## TRECHO DO TEXTO
==========

E o trabalho feminino faz parte da análise do terceiro capítulo da obra.
Nesse momento, destacam-se os papéis das mulheres escravas, principalmente nos
centros urbanos, aonde conseguiam comprar com mais facilidade que os homens a
alforria. Além disso, eram atividades consideradas como femininas, a ama de
leite, a tecelagem e os serviços domésticos. Os autores também analisam os
papéis das mulheres chefes de domicílio, imigrantes e operárias.
O trabalho feminino, mais abundante e barato que os do gênero masculino,
constituiu uma das características mais importantes da formação de mercado de
trabalho no Brasil e mesmo ainda atualmente, sendo que “estão cada vez mais em
todos os setores e atividades, mesmo naqueles que muito pouco tempo eram
redutos masculinos”.[12]
No quarto e ultimo capítulo, os historiadores abordam a atuação das
crianças no universo do trabalho. E, desse modo, tratam de um tema ainda pouco
tratado pela historiografia. Desde os tempos coloniais, a mão-de-obra infantil
foi utilizada desde as populações indígenas. Além disso, destacam o tráfico de crianças na
economia atlântica, notando que
Entre
1734 e 1769, deixaram o porto de Luanda, em Angola, em média, 540 crianças por
ano, com destino ao Brasil. Foram, ao todo, quase vinte mil crianças. Desse
total, 75% já caminhavam e as demais acompanhavam sua mãe. Houve embarcações
negreiras no século XVIII que transportaram quase seiscentos escravos de uma só
vez, um quarto dos quais crianças. O habitual, no entanto, era o transporte de
poucas crianças, entre vinte e trinta por navio.[13]
Nesse sentido, o trabalho dos pequenos foi constante na população escrava
e mesmo na livre pobre, sendo as meninas dedicadas desde até aproximadamente os
5 anos a atividades de fiação, tecelagem e costura, principalmente no interior
do domicílio. E, os meninos trabalhavam geralmente como sapateiros,
jornaleiros, carpinteiros e tropeiros.
È interessante notar, portanto, que o trabalho infantil, na São Paulo, em
1920, continha cerca de 20 crianças, exercendo atividades de fiandeiras,
dobradeiras, retorcedeiras e meadeiras, dentre idades de 13 e 14 anos, com
salários menores que os adultos. Havendo, assim, uma “lucratividade maior” dos
empreendedores.[14]
Contudo, apenas a partir do século XIX e com o decorrer do período
seguinte que o trabalho infantil foi sendo combatido, por meio da intervenção
do Estados e das Leis restritivas e punitivas à mão-de-obra de meninas e
meninos, jovens e crianças.

==========

## DADOS BRUTOS
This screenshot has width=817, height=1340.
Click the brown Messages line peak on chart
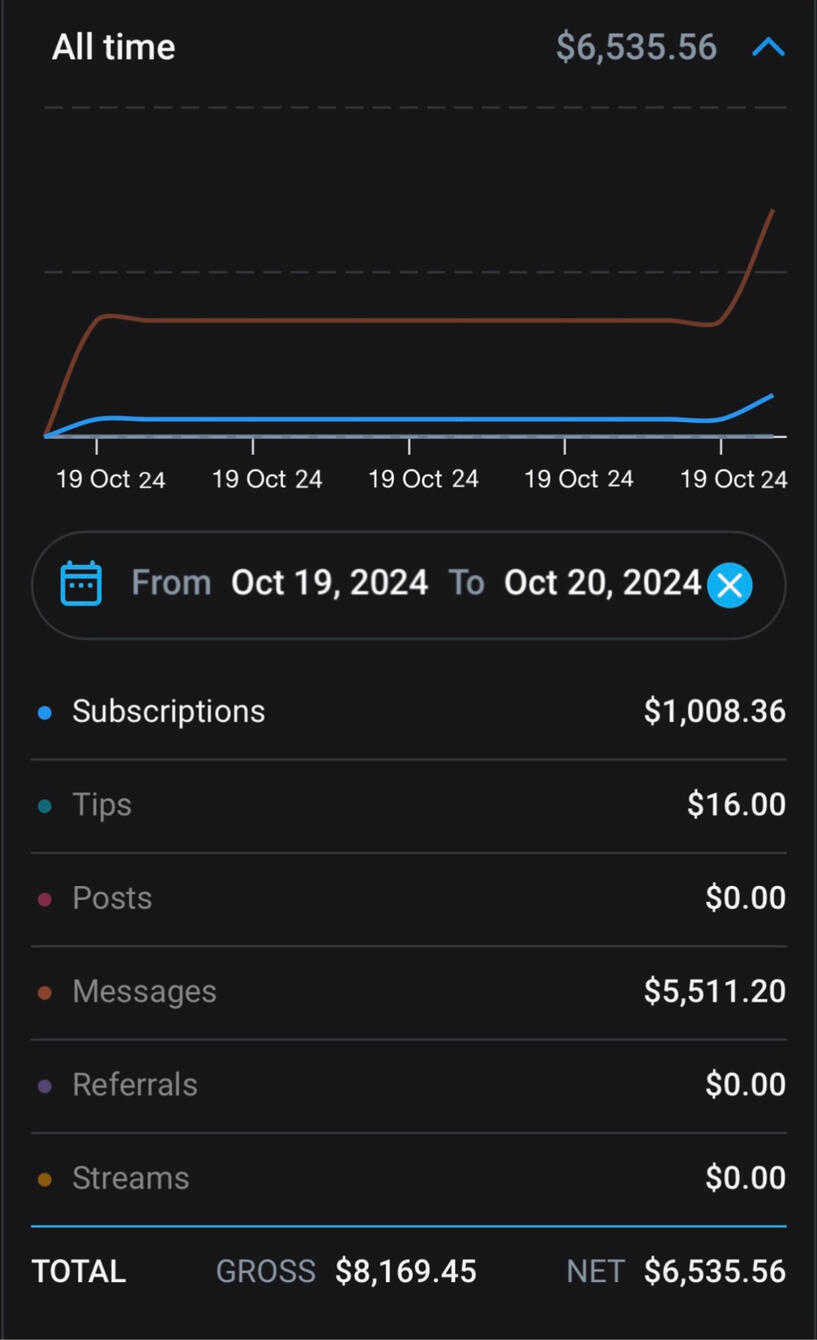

==========

## TAREFAS ESCRITAS
1. Reescreva em forma de lista o parágrafo do trecho que começa com "Nesse sentido, o trabalho dos pequenos", mantendo os fatos principais.
2. Segundo o trecho, quantas crianças deixaram o porto de Luanda rumo ao Brasil, em média, por ano entre 1734 e 1769?

## RESPOSTAS COMPLETAS
1.
- O trabalho das crianças foi constante na população escrava e também na livre pobre.
- As meninas, desde aproximadamente os 5 anos, dedicavam-se à fiação, à tecelagem e à costura, principalmente dentro do domicílio.
- Os meninos trabalhavam geralmente como sapateiros, jornaleiros, carpinteiros e tropeiros.

2. Em média, 540 crianças por ano.